What does purchasing insurance for a business reveal about the business owner’s attitude toward financial risk?

It shows that the owner expects financial risk and is eliminating it by making an insurance company liable.
It shows that the owner acknowledges the financial risks and is willing to pay every month to transfer the risk to an insurance company.
It shows that the owner is willing to share ownership of the business to reduce financial risk.
It shows that the owner is willing to budget for short-term financial risks to avoid long-term risks.

Respuesta :

Answer:

B. It shows that the owner acknowledges the financial risks and is willing to pay every month to transfer the risk to an insurance company

Explanation:

I just got a 100% on the unit test review with this question in there. I know it's late but hopefully can help some other students out in the future. :)
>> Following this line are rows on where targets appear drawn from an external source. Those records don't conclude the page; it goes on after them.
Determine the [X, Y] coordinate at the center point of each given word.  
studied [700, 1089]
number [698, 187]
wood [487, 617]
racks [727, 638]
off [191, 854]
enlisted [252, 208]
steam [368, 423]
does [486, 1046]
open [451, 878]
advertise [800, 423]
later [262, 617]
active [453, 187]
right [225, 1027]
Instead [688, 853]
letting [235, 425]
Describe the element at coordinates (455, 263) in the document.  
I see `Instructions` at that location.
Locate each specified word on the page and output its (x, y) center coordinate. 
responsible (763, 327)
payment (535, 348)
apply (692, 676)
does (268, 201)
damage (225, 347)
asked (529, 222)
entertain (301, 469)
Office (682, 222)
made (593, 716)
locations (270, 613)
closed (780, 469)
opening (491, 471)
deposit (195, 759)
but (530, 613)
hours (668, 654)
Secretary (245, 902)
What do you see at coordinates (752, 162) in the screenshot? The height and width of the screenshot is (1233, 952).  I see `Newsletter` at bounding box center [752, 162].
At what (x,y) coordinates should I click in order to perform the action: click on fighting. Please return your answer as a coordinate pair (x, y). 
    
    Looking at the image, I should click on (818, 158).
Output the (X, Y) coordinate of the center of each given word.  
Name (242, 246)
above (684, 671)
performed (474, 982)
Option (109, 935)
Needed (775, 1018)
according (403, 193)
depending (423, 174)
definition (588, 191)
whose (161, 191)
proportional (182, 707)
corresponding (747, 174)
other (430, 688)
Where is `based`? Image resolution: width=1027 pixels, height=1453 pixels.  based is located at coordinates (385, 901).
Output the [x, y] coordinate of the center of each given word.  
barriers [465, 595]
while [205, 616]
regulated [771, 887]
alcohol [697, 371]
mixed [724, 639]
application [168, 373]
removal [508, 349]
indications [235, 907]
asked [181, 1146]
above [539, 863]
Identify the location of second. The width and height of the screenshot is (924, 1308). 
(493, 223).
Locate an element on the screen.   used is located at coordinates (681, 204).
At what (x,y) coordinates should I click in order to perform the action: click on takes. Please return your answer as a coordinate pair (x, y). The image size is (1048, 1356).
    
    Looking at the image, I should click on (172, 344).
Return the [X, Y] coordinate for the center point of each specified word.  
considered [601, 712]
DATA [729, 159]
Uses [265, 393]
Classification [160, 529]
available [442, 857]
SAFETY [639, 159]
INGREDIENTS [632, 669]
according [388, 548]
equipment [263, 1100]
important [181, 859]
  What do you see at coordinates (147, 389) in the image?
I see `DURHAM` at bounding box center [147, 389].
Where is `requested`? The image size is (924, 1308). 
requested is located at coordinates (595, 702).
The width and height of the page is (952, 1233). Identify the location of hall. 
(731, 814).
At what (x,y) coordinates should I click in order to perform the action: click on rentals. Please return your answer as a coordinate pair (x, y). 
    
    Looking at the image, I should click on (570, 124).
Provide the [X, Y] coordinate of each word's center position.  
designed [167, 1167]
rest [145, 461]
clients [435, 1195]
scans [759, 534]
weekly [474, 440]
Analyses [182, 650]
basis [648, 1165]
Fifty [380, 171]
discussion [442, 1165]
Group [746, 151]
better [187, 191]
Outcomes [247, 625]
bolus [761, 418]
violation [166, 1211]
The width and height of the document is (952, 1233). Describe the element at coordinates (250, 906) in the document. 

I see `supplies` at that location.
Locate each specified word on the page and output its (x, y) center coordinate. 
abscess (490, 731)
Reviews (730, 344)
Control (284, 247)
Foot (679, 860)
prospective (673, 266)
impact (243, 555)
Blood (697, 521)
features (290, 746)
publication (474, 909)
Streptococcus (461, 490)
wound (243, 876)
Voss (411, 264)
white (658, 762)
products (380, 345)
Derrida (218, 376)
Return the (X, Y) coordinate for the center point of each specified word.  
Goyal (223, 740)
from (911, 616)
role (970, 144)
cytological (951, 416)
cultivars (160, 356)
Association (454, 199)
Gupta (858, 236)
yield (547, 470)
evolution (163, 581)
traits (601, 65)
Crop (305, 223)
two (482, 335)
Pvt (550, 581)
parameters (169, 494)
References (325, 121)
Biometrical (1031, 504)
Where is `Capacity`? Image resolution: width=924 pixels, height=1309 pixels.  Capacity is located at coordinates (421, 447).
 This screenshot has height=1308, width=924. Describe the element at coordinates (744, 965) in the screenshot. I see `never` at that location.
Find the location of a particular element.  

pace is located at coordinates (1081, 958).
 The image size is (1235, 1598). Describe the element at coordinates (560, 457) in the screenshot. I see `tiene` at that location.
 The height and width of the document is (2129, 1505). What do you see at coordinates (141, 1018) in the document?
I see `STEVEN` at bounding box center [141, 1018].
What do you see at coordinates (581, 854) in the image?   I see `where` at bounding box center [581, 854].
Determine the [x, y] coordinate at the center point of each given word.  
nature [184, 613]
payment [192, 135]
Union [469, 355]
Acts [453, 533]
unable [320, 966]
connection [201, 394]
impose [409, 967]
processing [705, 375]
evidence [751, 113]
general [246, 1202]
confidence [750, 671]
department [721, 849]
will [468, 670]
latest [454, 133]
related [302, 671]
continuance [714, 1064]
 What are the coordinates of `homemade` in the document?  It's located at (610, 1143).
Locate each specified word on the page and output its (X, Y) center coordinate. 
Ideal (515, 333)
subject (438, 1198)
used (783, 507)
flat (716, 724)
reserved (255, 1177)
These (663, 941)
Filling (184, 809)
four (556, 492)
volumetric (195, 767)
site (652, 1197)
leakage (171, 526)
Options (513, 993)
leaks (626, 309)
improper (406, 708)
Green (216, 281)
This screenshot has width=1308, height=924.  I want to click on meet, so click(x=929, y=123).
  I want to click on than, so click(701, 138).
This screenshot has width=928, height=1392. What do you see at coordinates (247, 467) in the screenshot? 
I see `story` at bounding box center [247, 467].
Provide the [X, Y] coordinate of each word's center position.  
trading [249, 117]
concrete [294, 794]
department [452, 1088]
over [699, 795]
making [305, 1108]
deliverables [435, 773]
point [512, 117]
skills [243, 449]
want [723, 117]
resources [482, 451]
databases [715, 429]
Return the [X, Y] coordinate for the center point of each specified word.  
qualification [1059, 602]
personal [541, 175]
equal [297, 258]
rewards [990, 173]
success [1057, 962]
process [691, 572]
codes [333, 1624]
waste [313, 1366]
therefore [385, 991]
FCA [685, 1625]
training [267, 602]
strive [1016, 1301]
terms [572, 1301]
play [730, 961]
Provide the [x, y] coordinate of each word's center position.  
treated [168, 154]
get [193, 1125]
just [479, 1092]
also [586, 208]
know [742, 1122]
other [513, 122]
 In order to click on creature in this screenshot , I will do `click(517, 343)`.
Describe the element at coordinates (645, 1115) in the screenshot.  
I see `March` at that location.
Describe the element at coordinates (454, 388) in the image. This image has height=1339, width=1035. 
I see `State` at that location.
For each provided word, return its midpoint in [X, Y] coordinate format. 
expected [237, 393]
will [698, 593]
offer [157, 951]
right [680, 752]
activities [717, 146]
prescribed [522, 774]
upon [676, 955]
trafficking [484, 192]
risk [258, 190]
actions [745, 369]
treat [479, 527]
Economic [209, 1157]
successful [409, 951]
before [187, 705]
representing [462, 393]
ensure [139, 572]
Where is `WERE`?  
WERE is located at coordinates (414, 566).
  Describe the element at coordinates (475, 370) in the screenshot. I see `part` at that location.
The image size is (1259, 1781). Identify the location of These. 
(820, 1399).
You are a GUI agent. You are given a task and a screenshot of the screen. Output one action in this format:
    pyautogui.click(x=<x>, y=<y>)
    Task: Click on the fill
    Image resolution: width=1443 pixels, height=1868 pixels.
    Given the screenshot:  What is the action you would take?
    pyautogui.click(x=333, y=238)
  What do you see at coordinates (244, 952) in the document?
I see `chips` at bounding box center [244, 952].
The purchasing insurance for a business toward financial risk shows : That the owner acknowledges the financial risks and is willing to pay every month to transfer the risk to an insurance company.

What is insurance?

Insurance is a means that protect one against financial loss. It is a risk management form which is used to guard against unplanned risk or unforeseen circumstances.

This implies that Insurers can make use of subscription business model, collecting premium payments periodically in return for compounding benefits offered to policyholders.

The above shows that the policy holder acknowledges the financial risks and is willing to pay every month to transfer the risk to an insurance company.